Eight years ago, a mysterious virus hit New York City. It caused encephalitis in eight patients at Flushing Hospital in Queens, who all lived within a two-mile radius of each other. After some confusion about the origin of the virus, researchers soon realized that these were, in fact, the first reported cases of West Nile virus (WNV) in North America.
In the following years, the virus rapidly spread west, with human infections following in areas where animal infections were reported the year before. In 2002, the epidemic soared to 4,156 cases nationwide, from a mere 66 the year before. Reports started to come in of infections that were spread by blood transfusions from subclinically infected people. Baxter Scientific, a healthcare products company, conducted a study to ensure that its plasma products weren't also contaminated with WNV.
Thomas Kreil and his colleagues at Baxter led that study and gathered the intravenous immunoglobulin (IVIG) therapy lots, each a mix of plasma from several thousand donors. They found that Baxter's blood products were clear from infectious agents (Transfusion, 43:1023-8, 2003). But the experiment led them to think about something else.
Kreil and his colleagues realized that if most patients were surviving the virus, they were probably making protective antibodies against it. So Kreil went back and tested the IVIG lots collected across the United States and in Europe. The IVIG lots from Europe showed no neutralizing effect, which wasn't surprising given the low incidence of WNV cases there. But US lots were a different story.
The United States had an average neutralizing titer of about 1.4, but the titers of individual lots from different geographic areas were as much as 400-fold different from one another. "We were surprised by the neutralizing capacity," says Kreil (J Infect Dis, 196:435-40, 2007).
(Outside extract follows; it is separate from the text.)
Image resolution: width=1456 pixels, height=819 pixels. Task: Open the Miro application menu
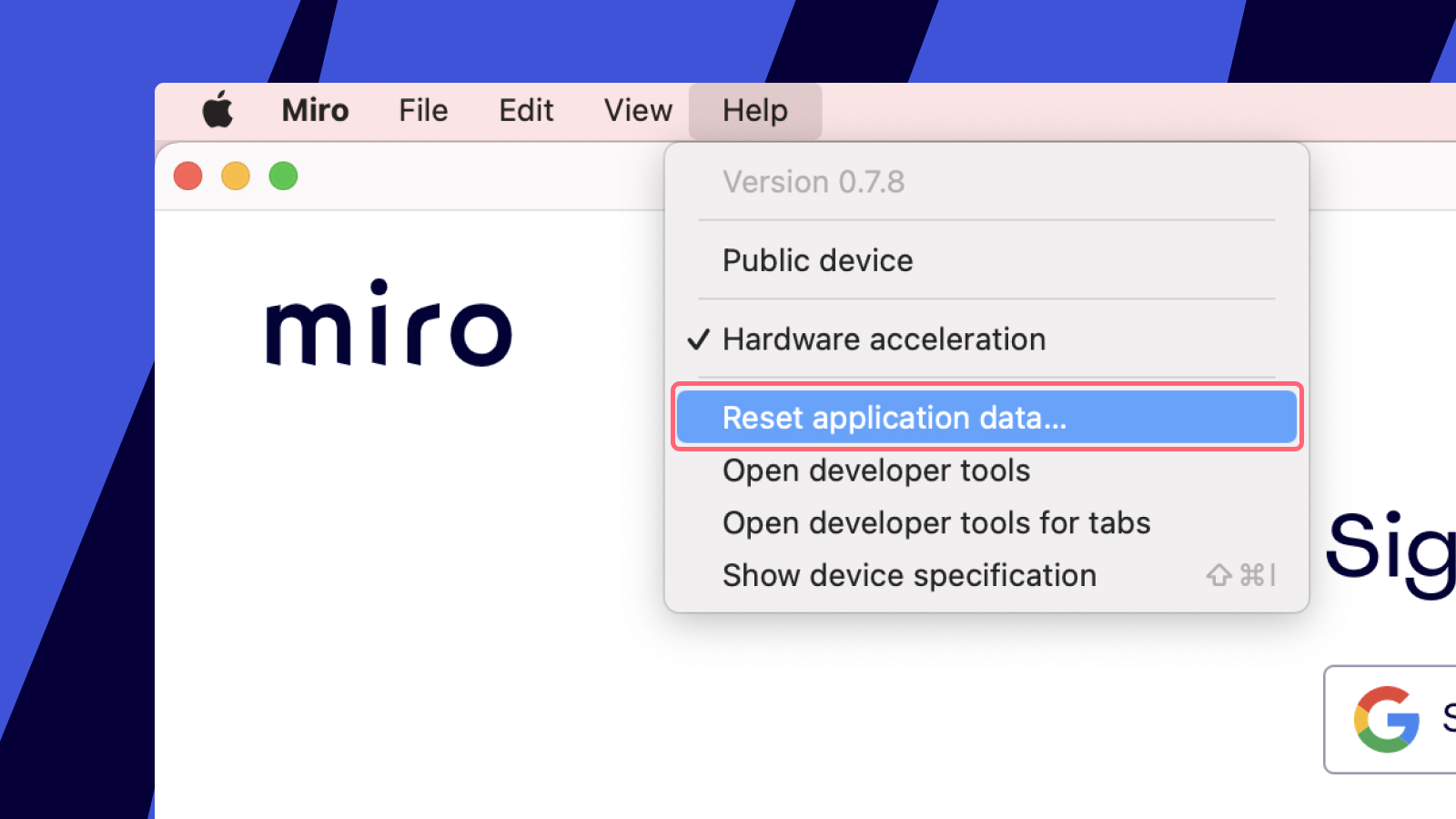point(314,110)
Since the pooling centers collect serum from overlapping states, he can't tell which states are home to the highest titers, although he suspects the southwest, which saw a high incidence of WNV cases.
While the United States reported around 24,000 cases of West Nile since 1999, as many as 80% of WNV infections show no symptoms of disease. Based on other studies (Busch et al., Emerg Infect Dis, 12:395-402, 2006), Kreil estimates that the actual number of US infections may be closer to 2.5 million. Could serum from these "immunized" donors treat the few who develop WNV symptoms? Patients likely to be at risk for severe cases of WNV may be the elderly and those with compromised immune systems. For them, new treatments are needed. Currently, says Kreil, "WNV infections are treated with supportive care - that's it."
In the second part of their investigation, Kreil and his colleagues tested the IVIG from the United States in a mouse model, and found that the mice injected with IVIG had a 90% survival rate when challenged with a usually lethal dose of WNV. In contrast, only 10% and 20% of control and European IVIG-treated mice survived.
Using IVIG to treat and prevent infection is an attractive proposition, but for viral infections, "there just aren't enough data to support it," says Kathleen Sullivan, who studies and treats immune deficiency at Children's Hospital of Philadelphia. Sullivan says that most clinicians save IVIG for treatment of bacterial infections or as a weekly prophylactic treatment for immune-compromised patients. "People have tried HIV antibodies for the last 20 years, and there is a lack of clinical efficacy," Kreil concurs. He notes that part of the reason is that certain viruses require a cellular immune response, whereas others require antibodies. "HIV, it appears, requires both," says Kreil. It's not clear if WNV - or other more deadly viruses, such as H5N1 - will behave differently from HIV in the body. His mouse study suggests that it might. Kreil is thinking about clinical trials, to determine if the same pattern holds true in humans.